Niatku untuk berhenti mengikuti lomba menggambar kini sudah pamit undur diri, digantikan oleh niat untuk terus menggambar apa pun yang terjadi. Kesungguhan niat serta konsistensiku berbuah manis, aku banyak mendapat juara di berbagai kompetisi menggambar.

Semua itu tanpa sepengetahuan orang tuaku. Setelah cukup banyak aku meraih juara dan menerima tak sedikit uang tunai, aku mulai berpikir akan kugunakan untuk apa uang tersebut.

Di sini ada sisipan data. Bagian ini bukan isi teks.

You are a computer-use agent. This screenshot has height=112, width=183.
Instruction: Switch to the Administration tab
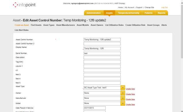[x=94, y=13]
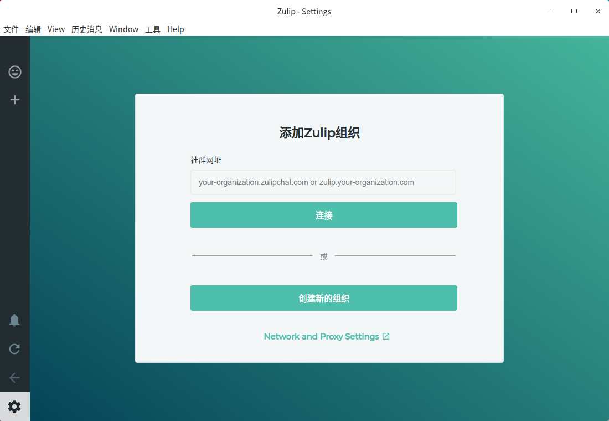Viewport: 609px width, 421px height.
Task: Open the 工具 menu
Action: pos(153,29)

Sejenak kemudian aku menengok ilustrasiku dahulu, gambar yang pertama kali kubuat dan merupakan luapan emosi terdalam. Aku lalu mendapat ide dari situ. Ya, aku memutuskan untuk menggunakan uang reward lomba guna membeli alat-alat menggambar digital.

Aku tak bisa membeli semuanya seketika, aku membelinya satu per satu mengingat harga alat-alatnya yang kurasa cukup mahal. Tanpa kusangka ternyata aku mampu membeli semua alat yang kubutuhkan. Aku sangat bersyukur.

Mulai saat itu, aku mulai menggambarentah itu dalam bentuk ilustrasi maupun komikdan mempublikasikannya di berbagai platform. Hasil karyaku tersebut berisi tentang kehidupan anak yang memiliki orang tua yang terlalu mengekang anaknya dan memperlakukan si anak dengan sekehendak hatinya sendiri.

Ternyata hasil karyaku tersebut mendapat respons yang positif dari berbagai orang di luar sana. Mereka semua mendukungku untuk terus berkarya seperti demikian.

Bila dahulu aku memprotes Dzat Yang Maha Pengatur Alam Semesta atas ketidakadilan yang kurasakan. Sekarang aku sangat bersyukur bisa menebar manfaat kepada sesama. Dalam hati aku berkata, “Aku mungkin tak bisa memilih lahir dari orang tua yang seperti apa. Tapi aku bisa memilih untuk menyebarkan kebaikan dan menyuarakan pentingnya mendidik anak dengan cara yang baik melaui gambarku”.

Aku berharap melalui gambar-gambarku, orang-orang di luar sana bisa sadar terkait bagaimana mendidik anak yang baik. Selain itu aku juga berharap, gambar-gambarku tersebut bisa menghibur dan menunjukkan ketidaksendirian bagi para anak-anak yang nasibnya sama denganku.

Aku harap mereka tak kehilangan semangat untuk terus menapaki kehidupan. “Ya Allah, semoga apa yang aku lakukan ini, Engaku hitung sebagai amal baikku, Aamiin”, ucapku dalam setiap doa.